Терри пожал плечами.

– Точно сказать не могу, потому как сам не моряк, но думаю, где-то пятнадцать-двадцать миль.

– Полностью с тобой согласен. – Годлиман описал круг радиусом двадцать миль с Абердином в центре. – Теперь смотри. Если Фабер жив, он либо на материке, либо где-то в пределах данного круга.

– Как видишь, здесь только море, земли нет.

– А у нас есть карта большего масштаба?

Терри открыл шкаф, вытащил оттуда крупномасштабную карту Шотландии. Он разложил ее на столе. Годлиман обозначил на ней такой же круг.

По-прежнему сколь-нибудь значительного участка суши в круге не оказалось.

– И островов вроде нет.

– Нет, есть один, вот здесь, – Годлиман указал на длинную узкую каплю, расположенную в Северном море приблизительно на расстоянии десяти миль восточнее Абердина. – Штормовой остров.

– Что ж, в принципе возможно. Ты можешь кого-нибудь туда послать?

– Могу, но когда закончится шторм. Там, в Абердине, Блогс. Я достану ему самолет. Он вылетит в ту же минуту, как только позволит погода. – Годлиман быстро направился к двери.

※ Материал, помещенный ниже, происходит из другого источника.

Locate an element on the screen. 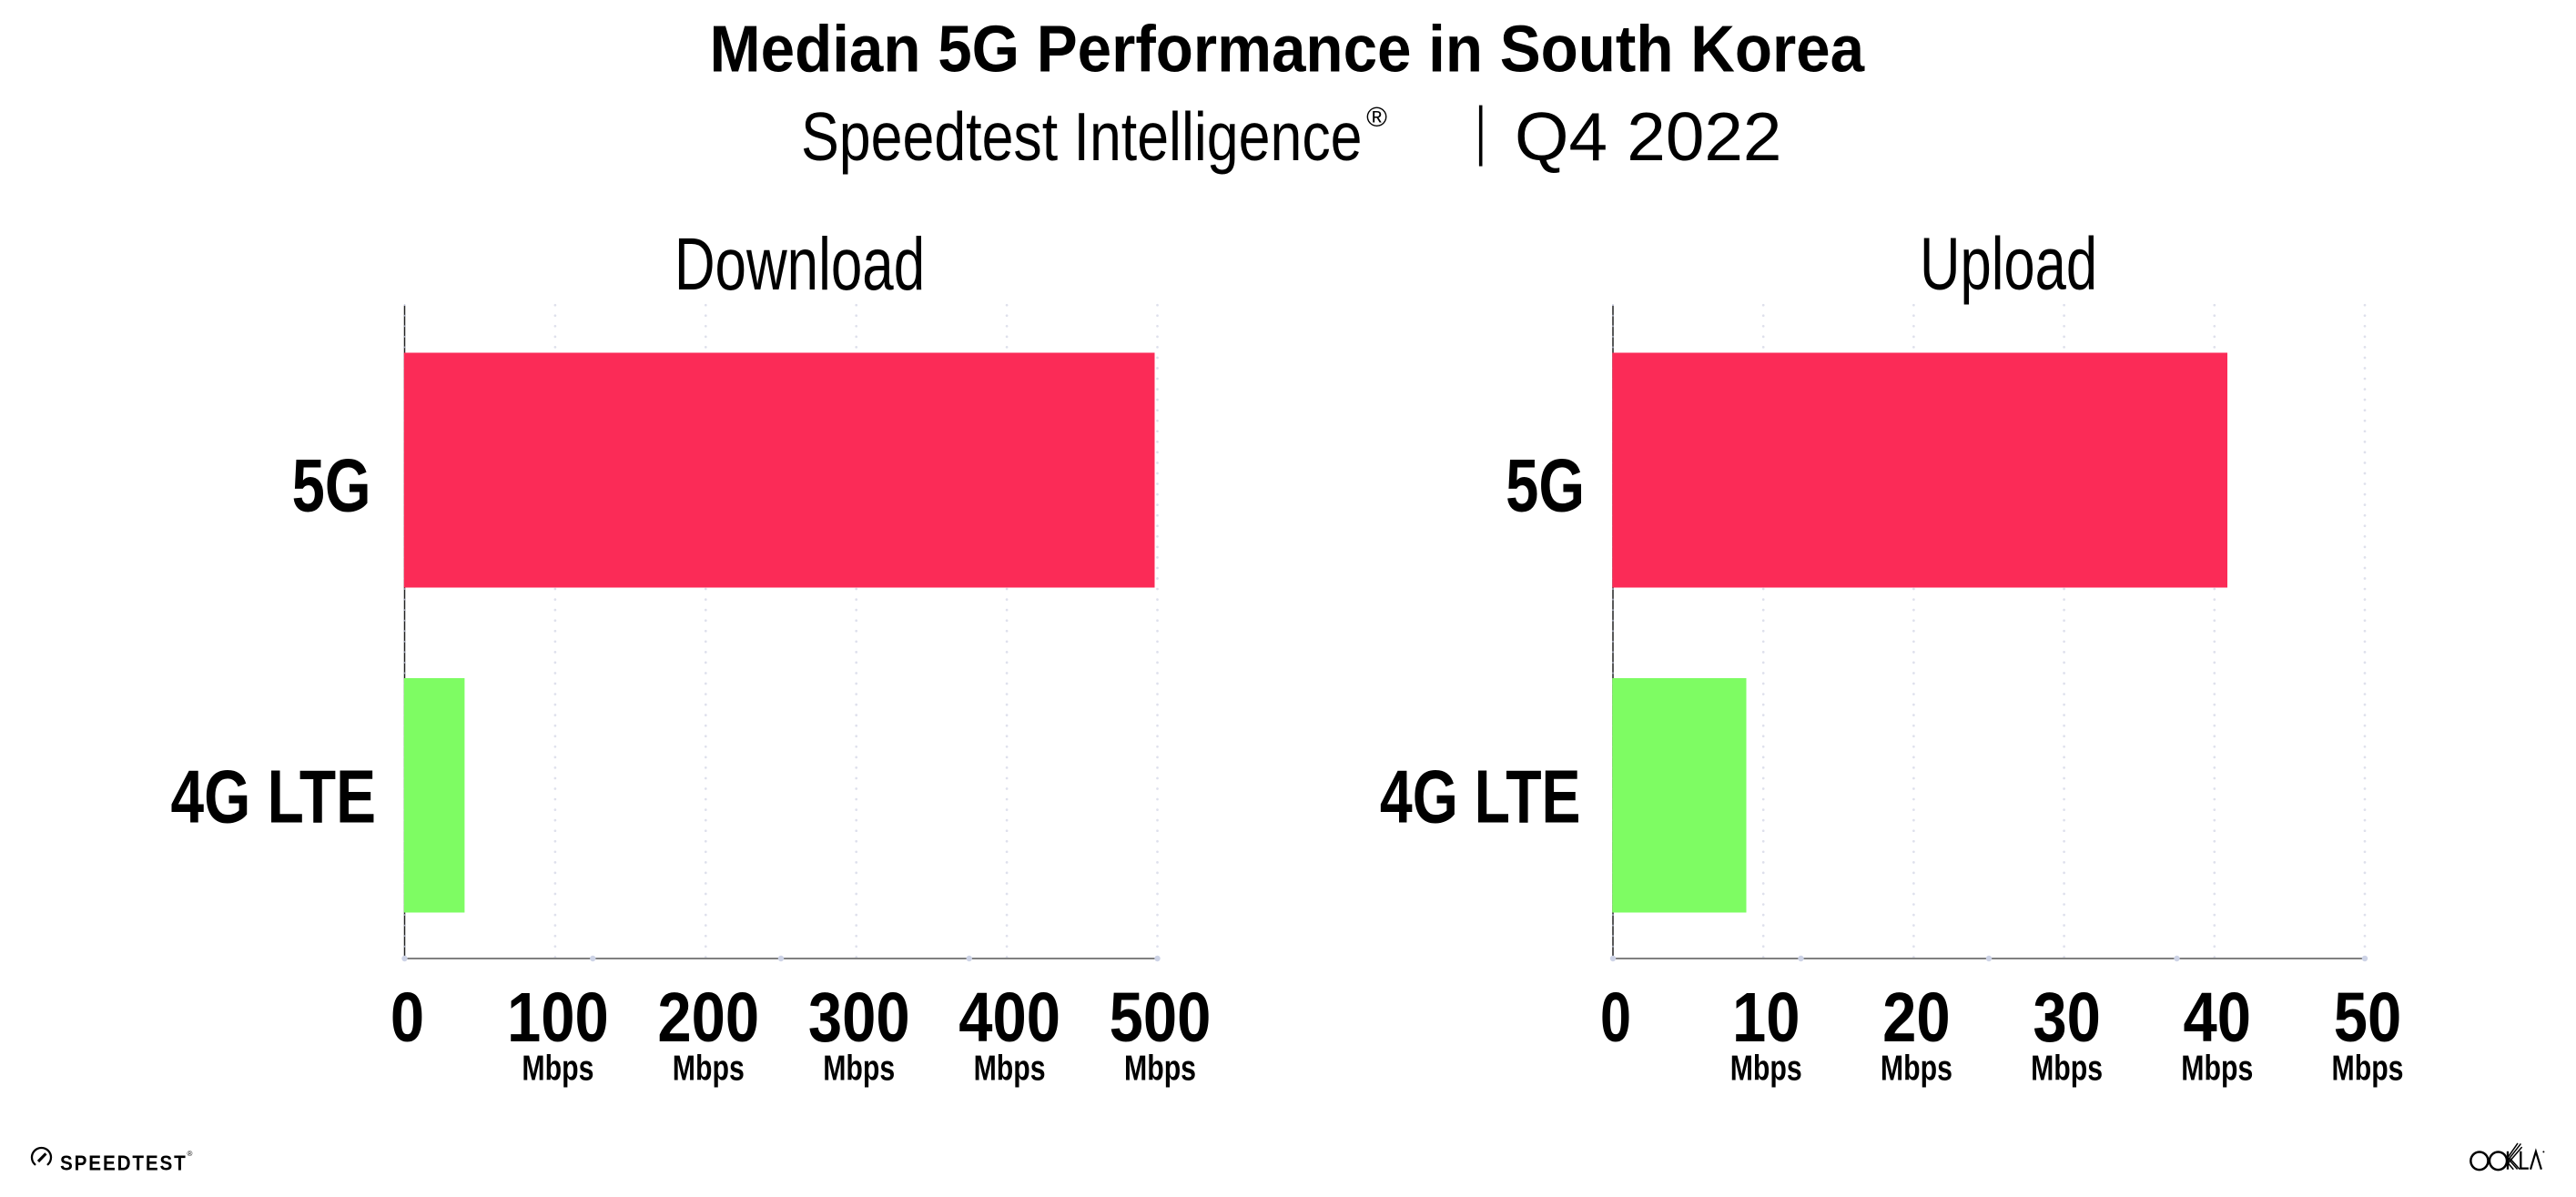 This screenshot has height=1197, width=2576. svg-text: 10 is located at coordinates (1766, 1018).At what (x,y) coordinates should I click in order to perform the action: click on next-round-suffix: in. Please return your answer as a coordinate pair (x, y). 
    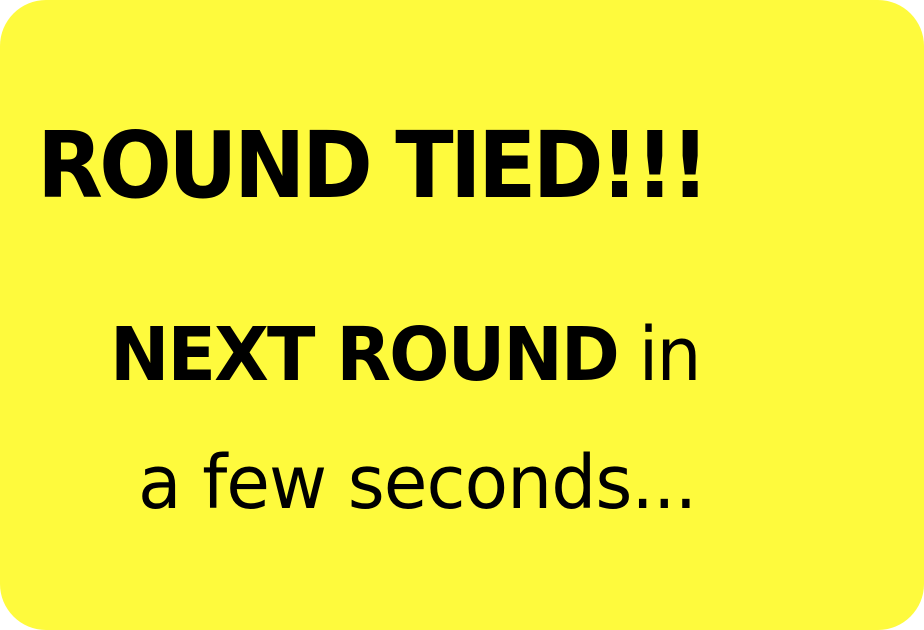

– Желаю удачи, – пробасил сзади Терри.

Годлиман помчался по лестнице вверх, прыгая, как заяц, по ступенькам. Через несколько секунд он уже был в своем кабинете, подбежал к телефону.

– Пожалуйста, прямо сейчас соедините меня с Абердином. Там, в полицейском управлении, мистер Блогс.

Ожидая, пока его соединят, Годлиман машинально рисовал в блокноте Штормовой остров, выводил каждую черточку. Получилось что-то вроде прогулочной трости с ручкой, повернутой на запад. Должно быть, десять миль в длину и около мили в ширину. Интересно, что это за место: голые сумрачные скалы, где редко ступала нога человека, или несколько пастбищ, где живут овцеводы? Если Фабер там, он, возможно, все еще пытается связаться по рации с подводной лодкой. Блогсу необходимо опередить немецкую субмарину.

– Блогс на проводе, – прервала его мысли девушка-оператор.

– Фред?

– Привет, Перси.

– Я думаю, он на острове, который называется на карте Штормовым.

– Нет, Фабер не там. Мы только что арестовали его.

* * *

Лезвие стилета оказалось острым, как игла, длиной девять дюймов, на конце маленький поперечник, рукоятка с гравировкой. Блогс подумал, что таким, наверное, удобно убивать. Сталь блестела, ни единой ржавой отметины.